Harry: I did it. I've defeated Quirrell and remained conscious! WOOHOO! IN YOUR FACE NOVEL HARRY POTTER! (Smoke rises from Quirrell's remains) You maybe great at expressing your emotions, but when it comes to fighting dark wizards, you are a LOSER! Now I'm going to hold up the Philosopher's Stone in a triumphant position for no apparent reason. (Realises that something's behind him, and slowly turns around to see the vapour) and now you're ripping off the Smoke Monster? Does your derivation never cease-

Voldemort: LOST HASN'T EVEN BEEN MADE YET, IT DOESN'T COUNT!!

(Roars as he goes to Harry, making him scream and faint. He flees the scene.) I'LL BE BACK. YOU HAVEN'T SEEN THE LAST OF I AM LORD VOLDEMORT, YOU'LL SEE! IN A FEW FILMS TIME I'LL BE MORE TERRIBLE THAN EVER BEFORE, PLAYED BY AN ACADEMY-NOMINATED ACTOR. IN THE MEAN TIME I SHALL FLEE TO MY HIDING PLACE, THE FOREST, ON THAT REMOTE ISLAND WHERE PEOPLE GET LOST AND ARE NEVER RESC- Wait, that's not right.


Dumbledore: Good evening, Harry.

Harry: Good evening, sir. I take it from your unconcerned expression that I haven't been unconscious for too long?

Dumbledore: Oh no, you've been unconscious for three days.

Harry: THREE DAYS? Then why aren't you more surprised and happy that I'm awake?

Dumbledore: Like you I'm not very good at expressing my feelings.

(Harry seethes)

Dumbledore: I must congratulate you, Harry. Your efforts and that of your friends prevented Voldemort from returning to power.

Harry: But-I'm the reason he almost came back! If I hadn't gone down there he wouldn't have been able to use me to get the stone in the first place!

Dumbledore: …True…


Harry: Alright Ron?

Ron: Alright. You?

Harry: Alright. Hermione?

Hermione: Never better.

Harry: Yeesh. I'm unconscious for about three days and that's all you can say? Would it kill you to at least scream my name and try to hug me?

Hermione: Oh this is coming from the boy who can't emotionally express himself to save his life.

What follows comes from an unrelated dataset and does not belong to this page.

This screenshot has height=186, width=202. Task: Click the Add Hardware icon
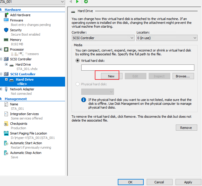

Harry: (Groan) If I hear one more jab at my acting, ONE MORE…


Dumbledore: Well done Slytherin! Enjoying yourselves at your winning of the House Cup?

Slytherin: (Roaring) YEAH!

Dumbledore: Well good, because now I am going to give away last minute points to Gryffindor, effectively making them the winner!

(Slytherins look stunned)

McGonagall: Sir, couldn't you have given away the points BEFORE toying with the Slytherins' feelings?

Dumbledore: Eh? What difference would that have made?

McGonagall: You seriously need to work on your sensitivity.


Hagrid: Here you are, Harry! An album of your parents. And I can see from your expression that you are full of emotion.

Harry: Okay, that's it. You've all crossed the line! (Takes out his wand) Fortunately I'm still allowed to do magic.

Hagrid: Wait! NO! I'M SORRY!

Harry: Too late.

(Harry Potter chases Hagrid, shooting numerous curses at him).